## Data:

- - - -

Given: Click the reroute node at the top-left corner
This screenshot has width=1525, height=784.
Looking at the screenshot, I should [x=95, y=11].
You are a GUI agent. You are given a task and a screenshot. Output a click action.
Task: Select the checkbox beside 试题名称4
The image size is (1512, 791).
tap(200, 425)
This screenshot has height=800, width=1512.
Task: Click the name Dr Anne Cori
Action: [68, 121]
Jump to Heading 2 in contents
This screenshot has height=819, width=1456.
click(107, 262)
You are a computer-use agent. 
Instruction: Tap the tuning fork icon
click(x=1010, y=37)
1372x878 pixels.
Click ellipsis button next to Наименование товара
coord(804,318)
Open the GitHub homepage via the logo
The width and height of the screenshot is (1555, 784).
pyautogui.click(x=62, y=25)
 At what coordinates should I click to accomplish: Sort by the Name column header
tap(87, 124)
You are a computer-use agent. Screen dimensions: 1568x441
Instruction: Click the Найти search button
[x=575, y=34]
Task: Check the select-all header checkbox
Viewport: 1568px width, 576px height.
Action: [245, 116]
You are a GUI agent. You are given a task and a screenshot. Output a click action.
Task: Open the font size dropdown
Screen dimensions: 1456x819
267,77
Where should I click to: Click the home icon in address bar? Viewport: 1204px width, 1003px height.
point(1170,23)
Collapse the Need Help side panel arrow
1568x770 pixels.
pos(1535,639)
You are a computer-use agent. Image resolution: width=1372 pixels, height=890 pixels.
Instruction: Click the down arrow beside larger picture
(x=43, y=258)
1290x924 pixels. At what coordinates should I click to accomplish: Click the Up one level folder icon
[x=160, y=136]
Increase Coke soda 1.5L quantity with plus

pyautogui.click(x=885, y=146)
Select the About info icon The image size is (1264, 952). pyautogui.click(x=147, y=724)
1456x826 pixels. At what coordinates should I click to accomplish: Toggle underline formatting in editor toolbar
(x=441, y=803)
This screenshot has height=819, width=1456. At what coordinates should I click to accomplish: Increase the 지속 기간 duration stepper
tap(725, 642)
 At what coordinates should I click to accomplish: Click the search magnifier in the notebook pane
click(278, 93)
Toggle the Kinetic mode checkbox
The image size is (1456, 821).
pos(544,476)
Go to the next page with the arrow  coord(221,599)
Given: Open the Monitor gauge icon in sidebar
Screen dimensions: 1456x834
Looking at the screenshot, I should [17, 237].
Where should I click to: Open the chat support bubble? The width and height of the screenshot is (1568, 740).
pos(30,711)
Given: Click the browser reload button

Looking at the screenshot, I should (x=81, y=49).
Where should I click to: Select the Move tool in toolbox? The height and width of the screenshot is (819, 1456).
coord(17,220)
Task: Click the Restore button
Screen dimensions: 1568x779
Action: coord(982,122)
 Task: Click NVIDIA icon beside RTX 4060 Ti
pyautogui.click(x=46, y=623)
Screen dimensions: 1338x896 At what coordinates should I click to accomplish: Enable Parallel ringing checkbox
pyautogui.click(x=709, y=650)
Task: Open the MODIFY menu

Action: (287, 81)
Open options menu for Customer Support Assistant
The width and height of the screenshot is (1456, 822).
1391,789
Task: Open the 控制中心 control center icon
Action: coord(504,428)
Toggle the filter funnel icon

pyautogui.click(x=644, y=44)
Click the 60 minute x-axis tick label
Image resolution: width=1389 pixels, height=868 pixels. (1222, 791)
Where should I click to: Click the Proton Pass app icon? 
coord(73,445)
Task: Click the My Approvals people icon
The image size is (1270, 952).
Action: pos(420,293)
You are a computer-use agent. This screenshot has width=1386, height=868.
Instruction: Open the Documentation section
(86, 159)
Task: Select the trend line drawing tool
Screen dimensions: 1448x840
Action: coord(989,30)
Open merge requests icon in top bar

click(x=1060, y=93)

- - - -

## Task goal:
Only those lines of the entries above that run from the line containing "1290x924 pixels. At" to the line containing "Given: Open the Monitor gauge icon in sidebar", both included, should be transcribed exactly.

## Task output:
1290x924 pixels. At what coordinates should I click to accomplish: Click the Up one level folder icon
[x=160, y=136]
Increase Coke soda 1.5L quantity with plus

pyautogui.click(x=885, y=146)
Select the About info icon The image size is (1264, 952). pyautogui.click(x=147, y=724)
1456x826 pixels. At what coordinates should I click to accomplish: Toggle underline formatting in editor toolbar
(x=441, y=803)
This screenshot has height=819, width=1456. At what coordinates should I click to accomplish: Increase the 지속 기간 duration stepper
tap(725, 642)
 At what coordinates should I click to accomplish: Click the search magnifier in the notebook pane
click(278, 93)
Toggle the Kinetic mode checkbox
The image size is (1456, 821).
pos(544,476)
Go to the next page with the arrow  coord(221,599)
Given: Open the Monitor gauge icon in sidebar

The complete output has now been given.